— Required work —
Copy every line of the data that contains the string "status".

###

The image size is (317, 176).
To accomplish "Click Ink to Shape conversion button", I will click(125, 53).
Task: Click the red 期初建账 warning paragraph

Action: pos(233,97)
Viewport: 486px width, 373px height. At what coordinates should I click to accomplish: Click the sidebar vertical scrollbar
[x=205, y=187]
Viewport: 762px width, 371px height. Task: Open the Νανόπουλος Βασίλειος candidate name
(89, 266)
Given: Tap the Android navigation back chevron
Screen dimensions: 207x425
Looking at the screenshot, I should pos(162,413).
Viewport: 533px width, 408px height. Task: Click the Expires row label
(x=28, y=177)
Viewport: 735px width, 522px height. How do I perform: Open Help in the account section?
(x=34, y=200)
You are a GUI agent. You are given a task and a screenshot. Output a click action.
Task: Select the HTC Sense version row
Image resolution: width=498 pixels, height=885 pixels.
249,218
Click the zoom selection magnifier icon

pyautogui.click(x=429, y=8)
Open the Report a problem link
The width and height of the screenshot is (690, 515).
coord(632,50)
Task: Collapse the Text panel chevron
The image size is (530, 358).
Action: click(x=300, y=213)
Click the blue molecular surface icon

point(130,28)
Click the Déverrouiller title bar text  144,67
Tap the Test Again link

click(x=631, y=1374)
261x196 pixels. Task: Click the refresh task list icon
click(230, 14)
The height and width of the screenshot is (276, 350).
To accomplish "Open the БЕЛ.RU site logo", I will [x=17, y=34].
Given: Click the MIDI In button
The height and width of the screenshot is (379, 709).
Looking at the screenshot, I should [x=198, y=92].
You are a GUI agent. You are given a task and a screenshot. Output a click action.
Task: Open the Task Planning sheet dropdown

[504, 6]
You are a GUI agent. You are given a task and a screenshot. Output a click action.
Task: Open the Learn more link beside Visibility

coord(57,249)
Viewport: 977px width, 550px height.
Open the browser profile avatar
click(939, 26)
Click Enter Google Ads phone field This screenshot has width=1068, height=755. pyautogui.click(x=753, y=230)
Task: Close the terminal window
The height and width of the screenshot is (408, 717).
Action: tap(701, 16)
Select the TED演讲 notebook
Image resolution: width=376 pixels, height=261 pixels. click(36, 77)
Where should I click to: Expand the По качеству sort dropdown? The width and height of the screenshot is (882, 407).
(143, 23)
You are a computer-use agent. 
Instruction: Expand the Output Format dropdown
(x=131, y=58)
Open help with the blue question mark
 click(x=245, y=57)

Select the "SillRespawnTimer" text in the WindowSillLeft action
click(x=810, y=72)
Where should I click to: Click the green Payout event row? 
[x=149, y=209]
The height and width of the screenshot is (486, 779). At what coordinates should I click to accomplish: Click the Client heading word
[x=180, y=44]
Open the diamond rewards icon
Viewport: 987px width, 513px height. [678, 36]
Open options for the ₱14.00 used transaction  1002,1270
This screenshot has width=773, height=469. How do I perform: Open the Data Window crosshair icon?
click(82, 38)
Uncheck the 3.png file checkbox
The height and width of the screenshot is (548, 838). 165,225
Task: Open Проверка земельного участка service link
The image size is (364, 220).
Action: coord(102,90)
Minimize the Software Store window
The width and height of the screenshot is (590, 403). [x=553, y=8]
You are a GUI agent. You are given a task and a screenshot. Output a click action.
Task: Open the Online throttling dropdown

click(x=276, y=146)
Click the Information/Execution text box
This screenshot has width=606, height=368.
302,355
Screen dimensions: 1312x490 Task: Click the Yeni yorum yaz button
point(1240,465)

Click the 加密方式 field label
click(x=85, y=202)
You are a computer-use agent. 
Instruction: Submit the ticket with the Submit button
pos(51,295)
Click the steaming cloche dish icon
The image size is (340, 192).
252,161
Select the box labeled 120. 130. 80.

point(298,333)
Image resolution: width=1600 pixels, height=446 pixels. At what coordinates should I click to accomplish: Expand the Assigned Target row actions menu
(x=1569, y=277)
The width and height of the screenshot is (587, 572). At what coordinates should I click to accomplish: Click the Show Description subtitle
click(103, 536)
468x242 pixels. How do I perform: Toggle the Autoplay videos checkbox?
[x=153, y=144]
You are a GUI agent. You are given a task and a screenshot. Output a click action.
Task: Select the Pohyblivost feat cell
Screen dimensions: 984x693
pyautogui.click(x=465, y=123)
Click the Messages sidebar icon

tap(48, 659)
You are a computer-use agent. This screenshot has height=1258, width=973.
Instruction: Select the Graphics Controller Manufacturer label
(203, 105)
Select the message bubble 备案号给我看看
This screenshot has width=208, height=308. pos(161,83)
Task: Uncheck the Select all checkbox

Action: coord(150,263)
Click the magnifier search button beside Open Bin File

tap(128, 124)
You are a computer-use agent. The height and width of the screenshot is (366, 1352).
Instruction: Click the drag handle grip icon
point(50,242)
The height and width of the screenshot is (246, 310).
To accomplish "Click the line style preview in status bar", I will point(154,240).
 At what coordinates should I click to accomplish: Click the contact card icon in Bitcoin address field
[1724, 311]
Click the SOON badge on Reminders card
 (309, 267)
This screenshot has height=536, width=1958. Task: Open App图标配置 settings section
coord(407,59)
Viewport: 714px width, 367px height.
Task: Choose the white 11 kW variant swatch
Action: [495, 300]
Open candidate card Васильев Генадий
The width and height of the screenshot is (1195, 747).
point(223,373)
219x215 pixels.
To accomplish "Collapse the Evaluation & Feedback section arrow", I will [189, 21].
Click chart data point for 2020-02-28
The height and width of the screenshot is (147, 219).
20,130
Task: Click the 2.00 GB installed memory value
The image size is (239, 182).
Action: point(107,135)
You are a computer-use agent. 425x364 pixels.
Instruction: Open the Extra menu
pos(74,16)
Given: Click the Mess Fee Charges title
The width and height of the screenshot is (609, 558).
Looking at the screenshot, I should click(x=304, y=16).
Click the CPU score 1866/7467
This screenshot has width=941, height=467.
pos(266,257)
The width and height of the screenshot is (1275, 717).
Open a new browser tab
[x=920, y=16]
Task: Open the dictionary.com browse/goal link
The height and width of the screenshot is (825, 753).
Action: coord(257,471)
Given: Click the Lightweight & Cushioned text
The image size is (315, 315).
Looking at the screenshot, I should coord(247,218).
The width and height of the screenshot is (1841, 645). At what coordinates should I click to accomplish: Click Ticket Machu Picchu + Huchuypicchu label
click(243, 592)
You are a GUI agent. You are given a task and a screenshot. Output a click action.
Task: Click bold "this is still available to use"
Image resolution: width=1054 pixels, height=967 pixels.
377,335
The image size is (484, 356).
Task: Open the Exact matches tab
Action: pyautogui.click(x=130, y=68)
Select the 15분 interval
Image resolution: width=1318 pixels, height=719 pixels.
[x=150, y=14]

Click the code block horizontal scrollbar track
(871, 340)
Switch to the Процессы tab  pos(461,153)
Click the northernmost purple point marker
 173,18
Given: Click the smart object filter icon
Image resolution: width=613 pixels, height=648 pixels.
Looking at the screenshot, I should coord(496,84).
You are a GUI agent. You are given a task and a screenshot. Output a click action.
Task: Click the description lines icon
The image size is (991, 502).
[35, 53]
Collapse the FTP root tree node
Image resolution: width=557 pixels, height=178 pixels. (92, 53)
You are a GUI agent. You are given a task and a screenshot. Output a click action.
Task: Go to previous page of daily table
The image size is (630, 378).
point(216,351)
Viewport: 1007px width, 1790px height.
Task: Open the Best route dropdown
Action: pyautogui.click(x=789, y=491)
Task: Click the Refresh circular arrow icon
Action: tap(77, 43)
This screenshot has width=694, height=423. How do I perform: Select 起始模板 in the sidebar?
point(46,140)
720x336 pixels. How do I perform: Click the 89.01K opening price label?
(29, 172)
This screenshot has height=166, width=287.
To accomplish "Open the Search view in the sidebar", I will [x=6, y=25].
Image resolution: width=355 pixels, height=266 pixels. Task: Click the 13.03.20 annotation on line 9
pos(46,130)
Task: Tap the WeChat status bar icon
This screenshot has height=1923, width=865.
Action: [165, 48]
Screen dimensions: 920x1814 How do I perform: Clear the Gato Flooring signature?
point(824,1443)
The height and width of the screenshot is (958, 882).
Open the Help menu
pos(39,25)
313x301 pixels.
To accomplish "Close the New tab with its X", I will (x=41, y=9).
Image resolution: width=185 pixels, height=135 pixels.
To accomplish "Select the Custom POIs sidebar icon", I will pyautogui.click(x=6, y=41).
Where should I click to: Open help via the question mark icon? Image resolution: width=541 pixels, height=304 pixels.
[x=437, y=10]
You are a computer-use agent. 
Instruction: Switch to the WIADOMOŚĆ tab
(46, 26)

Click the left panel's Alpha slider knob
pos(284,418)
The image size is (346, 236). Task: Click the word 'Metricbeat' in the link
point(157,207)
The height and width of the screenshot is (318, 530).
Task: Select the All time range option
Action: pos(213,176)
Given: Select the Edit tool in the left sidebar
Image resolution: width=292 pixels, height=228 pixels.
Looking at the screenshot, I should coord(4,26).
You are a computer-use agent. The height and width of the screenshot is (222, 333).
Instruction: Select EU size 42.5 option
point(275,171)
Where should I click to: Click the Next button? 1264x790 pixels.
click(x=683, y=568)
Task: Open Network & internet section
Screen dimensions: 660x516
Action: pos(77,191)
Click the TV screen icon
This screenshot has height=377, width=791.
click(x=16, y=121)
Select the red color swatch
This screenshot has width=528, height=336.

###

— Solution to this problem —
To accomplish "Click the line style preview in status bar", I will point(154,240).
Task: Tap the WeChat status bar icon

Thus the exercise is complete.